■ Records for processing:
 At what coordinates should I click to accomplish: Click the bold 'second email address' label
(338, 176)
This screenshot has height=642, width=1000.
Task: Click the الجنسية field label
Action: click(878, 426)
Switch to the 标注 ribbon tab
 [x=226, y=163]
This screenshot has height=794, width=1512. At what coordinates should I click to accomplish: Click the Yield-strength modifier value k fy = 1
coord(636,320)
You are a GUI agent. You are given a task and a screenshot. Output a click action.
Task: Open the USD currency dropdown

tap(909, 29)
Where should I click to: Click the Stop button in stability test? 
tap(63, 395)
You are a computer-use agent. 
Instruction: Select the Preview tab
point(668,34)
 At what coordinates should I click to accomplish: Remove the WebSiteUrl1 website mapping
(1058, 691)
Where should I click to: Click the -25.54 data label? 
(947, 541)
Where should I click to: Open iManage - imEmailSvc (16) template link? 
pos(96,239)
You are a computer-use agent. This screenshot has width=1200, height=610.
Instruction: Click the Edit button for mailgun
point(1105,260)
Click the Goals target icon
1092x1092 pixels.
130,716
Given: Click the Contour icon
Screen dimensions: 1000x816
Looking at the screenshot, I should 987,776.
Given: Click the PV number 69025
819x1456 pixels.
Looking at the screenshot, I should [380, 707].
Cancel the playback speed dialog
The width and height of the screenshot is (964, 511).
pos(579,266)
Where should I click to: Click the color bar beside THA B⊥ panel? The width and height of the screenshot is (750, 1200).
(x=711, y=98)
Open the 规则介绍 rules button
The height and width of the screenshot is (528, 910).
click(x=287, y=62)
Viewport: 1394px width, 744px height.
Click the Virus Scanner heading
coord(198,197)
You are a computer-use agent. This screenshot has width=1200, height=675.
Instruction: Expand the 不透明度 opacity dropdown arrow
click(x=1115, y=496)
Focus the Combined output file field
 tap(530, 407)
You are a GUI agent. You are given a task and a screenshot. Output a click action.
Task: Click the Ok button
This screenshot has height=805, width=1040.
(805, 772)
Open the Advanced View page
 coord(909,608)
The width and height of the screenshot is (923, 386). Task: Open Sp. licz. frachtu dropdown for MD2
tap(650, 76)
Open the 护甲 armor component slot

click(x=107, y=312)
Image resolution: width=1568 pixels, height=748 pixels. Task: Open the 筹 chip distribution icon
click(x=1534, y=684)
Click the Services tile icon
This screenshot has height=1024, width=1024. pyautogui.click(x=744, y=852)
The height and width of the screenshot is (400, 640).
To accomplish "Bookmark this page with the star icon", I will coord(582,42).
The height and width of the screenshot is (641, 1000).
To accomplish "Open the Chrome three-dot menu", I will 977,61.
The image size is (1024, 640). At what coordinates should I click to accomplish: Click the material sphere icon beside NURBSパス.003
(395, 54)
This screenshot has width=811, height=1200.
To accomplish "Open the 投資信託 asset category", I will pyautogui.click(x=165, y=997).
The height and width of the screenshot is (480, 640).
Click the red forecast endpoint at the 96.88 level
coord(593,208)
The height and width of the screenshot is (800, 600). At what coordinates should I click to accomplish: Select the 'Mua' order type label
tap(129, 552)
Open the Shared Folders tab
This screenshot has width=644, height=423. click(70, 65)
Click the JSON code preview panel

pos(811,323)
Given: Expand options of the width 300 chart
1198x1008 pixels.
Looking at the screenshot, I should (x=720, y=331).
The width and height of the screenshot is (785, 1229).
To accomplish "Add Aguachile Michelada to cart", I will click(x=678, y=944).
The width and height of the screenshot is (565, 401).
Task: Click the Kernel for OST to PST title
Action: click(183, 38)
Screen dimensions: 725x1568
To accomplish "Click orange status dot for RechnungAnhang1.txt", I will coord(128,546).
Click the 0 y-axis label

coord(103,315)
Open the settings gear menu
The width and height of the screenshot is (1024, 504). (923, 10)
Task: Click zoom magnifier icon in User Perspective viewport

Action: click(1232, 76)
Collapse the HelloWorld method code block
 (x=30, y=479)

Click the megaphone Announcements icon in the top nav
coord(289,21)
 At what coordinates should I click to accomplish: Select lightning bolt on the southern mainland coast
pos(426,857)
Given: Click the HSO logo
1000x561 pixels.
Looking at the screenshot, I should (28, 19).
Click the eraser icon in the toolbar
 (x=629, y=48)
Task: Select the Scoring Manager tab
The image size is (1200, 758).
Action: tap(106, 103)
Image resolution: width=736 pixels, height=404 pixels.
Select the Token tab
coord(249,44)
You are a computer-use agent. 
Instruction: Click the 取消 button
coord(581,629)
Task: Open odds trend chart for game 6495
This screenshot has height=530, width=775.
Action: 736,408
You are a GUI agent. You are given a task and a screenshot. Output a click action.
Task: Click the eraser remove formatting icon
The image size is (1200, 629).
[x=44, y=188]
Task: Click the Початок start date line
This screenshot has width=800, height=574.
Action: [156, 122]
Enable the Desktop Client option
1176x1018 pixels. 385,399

■ Task description: Each entry should be written out again exactly, with no word left out.

■ Solution for this exercise:
 At what coordinates should I click to accomplish: Click the bold 'second email address' label
(338, 176)
This screenshot has height=642, width=1000.
Task: Click the الجنسية field label
Action: click(878, 426)
Switch to the 标注 ribbon tab
 [x=226, y=163]
This screenshot has height=794, width=1512. At what coordinates should I click to accomplish: Click the Yield-strength modifier value k fy = 1
coord(636,320)
You are a GUI agent. You are given a task and a screenshot. Output a click action.
Task: Open the USD currency dropdown

tap(909, 29)
Where should I click to: Click the Stop button in stability test? 
tap(63, 395)
You are a computer-use agent. 
Instruction: Select the Preview tab
point(668,34)
 At what coordinates should I click to accomplish: Remove the WebSiteUrl1 website mapping
(1058, 691)
Where should I click to: Click the -25.54 data label? 
(947, 541)
Where should I click to: Open iManage - imEmailSvc (16) template link? 
pos(96,239)
You are a computer-use agent. This screenshot has width=1200, height=610.
Instruction: Click the Edit button for mailgun
point(1105,260)
Click the Goals target icon
1092x1092 pixels.
130,716
Given: Click the Contour icon
Screen dimensions: 1000x816
Looking at the screenshot, I should 987,776.
Given: Click the PV number 69025
819x1456 pixels.
Looking at the screenshot, I should [380, 707].
Cancel the playback speed dialog
The width and height of the screenshot is (964, 511).
pos(579,266)
Where should I click to: Click the color bar beside THA B⊥ panel? The width and height of the screenshot is (750, 1200).
(x=711, y=98)
Open the 规则介绍 rules button
The height and width of the screenshot is (528, 910).
click(x=287, y=62)
Viewport: 1394px width, 744px height.
Click the Virus Scanner heading
coord(198,197)
You are a computer-use agent. This screenshot has width=1200, height=675.
Instruction: Expand the 不透明度 opacity dropdown arrow
click(x=1115, y=496)
Focus the Combined output file field
 tap(530, 407)
You are a GUI agent. You are given a task and a screenshot. Output a click action.
Task: Click the Ok button
This screenshot has height=805, width=1040.
(805, 772)
Open the Advanced View page
 coord(909,608)
The width and height of the screenshot is (923, 386). Task: Open Sp. licz. frachtu dropdown for MD2
tap(650, 76)
Open the 护甲 armor component slot

click(x=107, y=312)
Image resolution: width=1568 pixels, height=748 pixels. Task: Open the 筹 chip distribution icon
click(x=1534, y=684)
Click the Services tile icon
This screenshot has height=1024, width=1024. pyautogui.click(x=744, y=852)
The height and width of the screenshot is (400, 640).
To accomplish "Bookmark this page with the star icon", I will coord(582,42).
The height and width of the screenshot is (641, 1000).
To accomplish "Open the Chrome three-dot menu", I will 977,61.
The image size is (1024, 640). At what coordinates should I click to accomplish: Click the material sphere icon beside NURBSパス.003
(395, 54)
This screenshot has width=811, height=1200.
To accomplish "Open the 投資信託 asset category", I will pyautogui.click(x=165, y=997).
The height and width of the screenshot is (480, 640).
Click the red forecast endpoint at the 96.88 level
coord(593,208)
The height and width of the screenshot is (800, 600). At what coordinates should I click to accomplish: Select the 'Mua' order type label
tap(129, 552)
Open the Shared Folders tab
This screenshot has width=644, height=423. click(70, 65)
Click the JSON code preview panel

pos(811,323)
Given: Expand options of the width 300 chart
1198x1008 pixels.
Looking at the screenshot, I should (x=720, y=331).
The width and height of the screenshot is (785, 1229).
To accomplish "Add Aguachile Michelada to cart", I will click(x=678, y=944).
The width and height of the screenshot is (565, 401).
Task: Click the Kernel for OST to PST title
Action: click(183, 38)
Screen dimensions: 725x1568
To accomplish "Click orange status dot for RechnungAnhang1.txt", I will coord(128,546).
Click the 0 y-axis label

coord(103,315)
Open the settings gear menu
The width and height of the screenshot is (1024, 504). (923, 10)
Task: Click zoom magnifier icon in User Perspective viewport

Action: click(1232, 76)
Collapse the HelloWorld method code block
 (x=30, y=479)

Click the megaphone Announcements icon in the top nav
coord(289,21)
 At what coordinates should I click to accomplish: Select lightning bolt on the southern mainland coast
pos(426,857)
Given: Click the HSO logo
1000x561 pixels.
Looking at the screenshot, I should (28, 19).
Click the eraser icon in the toolbar
 (x=629, y=48)
Task: Select the Scoring Manager tab
The image size is (1200, 758).
Action: tap(106, 103)
Image resolution: width=736 pixels, height=404 pixels.
Select the Token tab
coord(249,44)
You are a computer-use agent. 
Instruction: Click the 取消 button
coord(581,629)
Task: Open odds trend chart for game 6495
This screenshot has height=530, width=775.
Action: 736,408
You are a GUI agent. You are given a task and a screenshot. Output a click action.
Task: Click the eraser remove formatting icon
The image size is (1200, 629).
[x=44, y=188]
Task: Click the Початок start date line
This screenshot has width=800, height=574.
Action: [156, 122]
Enable the Desktop Client option
1176x1018 pixels. 385,399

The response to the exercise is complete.